Vermont has nearly 1,900 cemeteries - some large and well manicured - others, small, tucked-away family plots. They’re the final resting places for luminaries like Ethan Allen, Robert Frost and Calvin Coolidge. But Vermont also has cemeteries for paupers and criminals - and officials in Rutland say they’re part of history too.
Tom Giffin is Rutland City’s cemetery commissioner and president of the Vermont Old Cemetery Association.
Giffin lifts the metal latch of a gate and enters an odd little plot of land tucked behind Rutland’s prison near East Creek.
“So what you have here is the cemetery,” says Giffin. “And these were people who’s bodies were not claimed by their families.”

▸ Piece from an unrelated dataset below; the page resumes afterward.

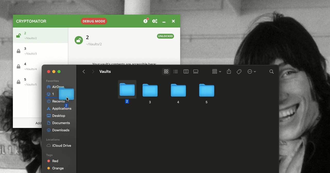  I want to click on Vault 2, so click(97, 40).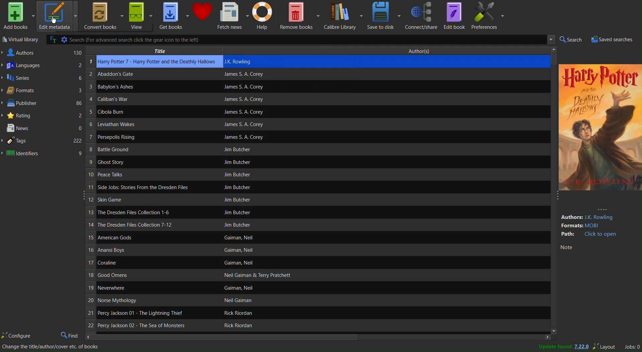 This screenshot has height=352, width=642. Describe the element at coordinates (385, 16) in the screenshot. I see `Save to disk` at that location.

“What’s interesting is the microcosm here,” says Giffin. “I mean this is a very small cemetery and Rutland Vermont is not exactly the metropolitan area of northeast. But yet, we have a guy from China that died here - named Dong, we know nothing about him but he’s buried in the cemetery, we have a gentleman from France who died here, someone from Ireland who was buried here, you have an African American who’s listed as colored who died here. So for this small cemetery for an area of Rural Vermont at the turn of the century it’s kind of odd that you’d have such a nationality that’s here,” says Giffin.
He says the prison cemetery was used from the late 1800's through the early 1900's and contains at least a dozen graves - though only 11 stone markers remain.

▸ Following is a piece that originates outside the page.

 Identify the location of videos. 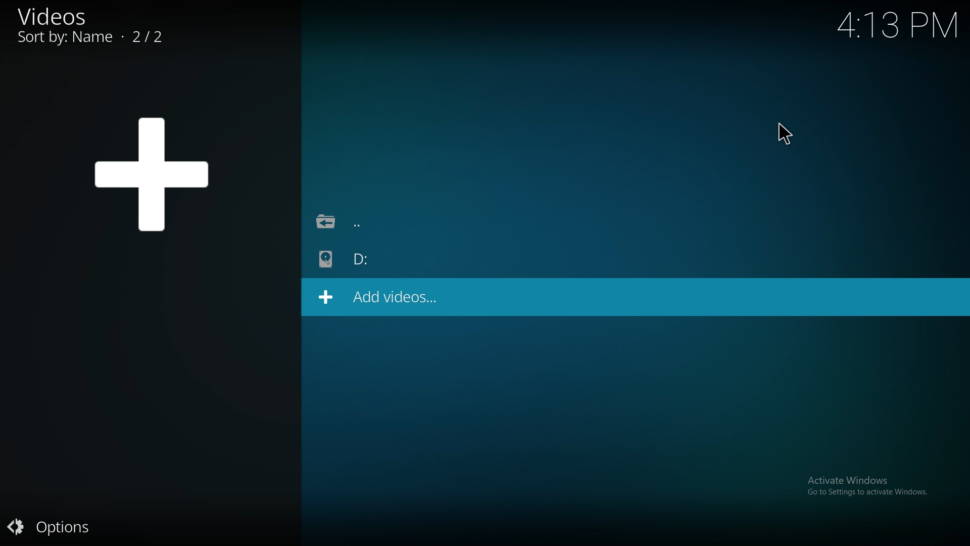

“Most of them are just regular pieces of marble with numbers on them. Except for Rufus,” says Giffin, “and Rufus was an interesting guy. He was one of the most prolific horse thieves Vermont has ever produced and they put that in his obituary; that even at a young age he had a tendency to steal horses.”

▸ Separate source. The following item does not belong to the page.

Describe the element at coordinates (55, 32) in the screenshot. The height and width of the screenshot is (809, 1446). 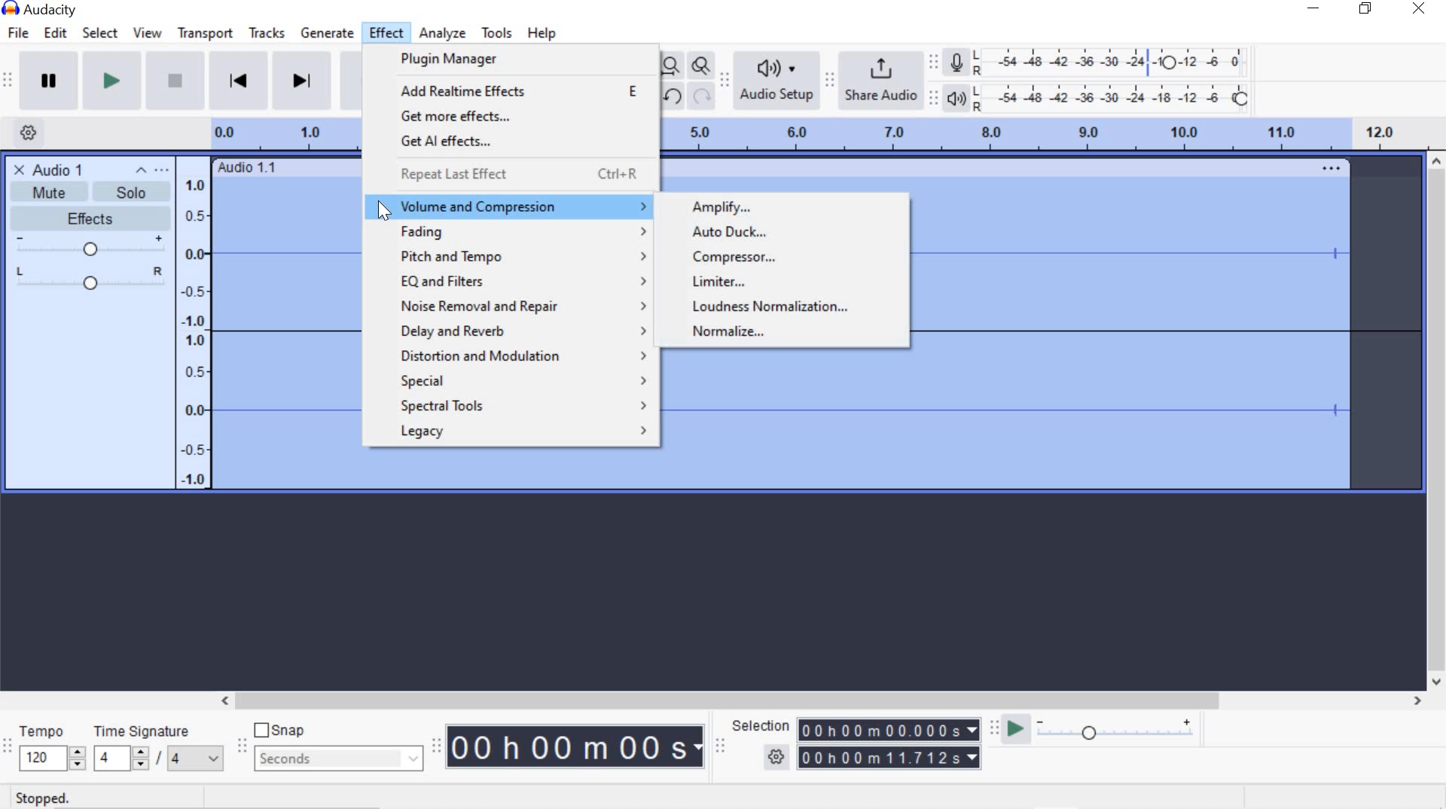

Tom Giffin says he read how Rufus once stole a horse from a guy in Massachusetts, dyed it brown and sold it back to him.
“Ironically,” Giffin says, “he stole a horse and they caught him in Arlington when the posse was chasing him. And he fell off the buckboard and his partner fell on top of him and he died at the house of corrections of a ruptured intestines.” Giffin says Rufus’s marker is one of the few stones that are marked with initials.
According to Giffin, the prison cemetery was largely forgotten and overgrown until Rutland’s new bike path opened last year. The path, which follows East Creek, runs right alongside the cemetery. As more people noticed the chipped stone markers, interest grew in learning about those burried there.
Local schools have provided volunteers to help clean up the overgrowth. Meanwhile, students at Stafford Technical Center have been putting the final touches on a formal marker that lists the names of those buried.
Instructor Jeff Fowler says the project has been a good challenge construction wise, but he says it’s also gotten his students thinking about history, their community and personal choices.
“We got the stories behind the people, some of the stories behind the people in this graveyard. I think of the choices they made that landed them there,” says Fowler. “Like some of the people on this, four were arrested for tramping, which now we’d call homeless; they were arrested for that. One of them,” says Fowler, “was arrested for desertion of families which now we’d call dead beat daddies you know.”
Jeff Fowler says it’s not about celebrating criminals, rather learning about local history - warts and all.
Jeff Fowler and his students will attend a special ceremony Wednesday, May 22, to install the new marker at the cemetery.